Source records
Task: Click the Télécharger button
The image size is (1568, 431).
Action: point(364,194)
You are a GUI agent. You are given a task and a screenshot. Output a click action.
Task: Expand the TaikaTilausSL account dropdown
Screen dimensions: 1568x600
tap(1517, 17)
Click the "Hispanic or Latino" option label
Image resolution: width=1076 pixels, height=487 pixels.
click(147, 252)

## Brief
Reproduce all of the rows above line by line, without changing a single character.

## Exercise response
Task: Click the Télécharger button
The image size is (1568, 431).
Action: point(364,194)
You are a GUI agent. You are given a task and a screenshot. Output a click action.
Task: Expand the TaikaTilausSL account dropdown
Screen dimensions: 1568x600
tap(1517, 17)
Click the "Hispanic or Latino" option label
Image resolution: width=1076 pixels, height=487 pixels.
click(147, 252)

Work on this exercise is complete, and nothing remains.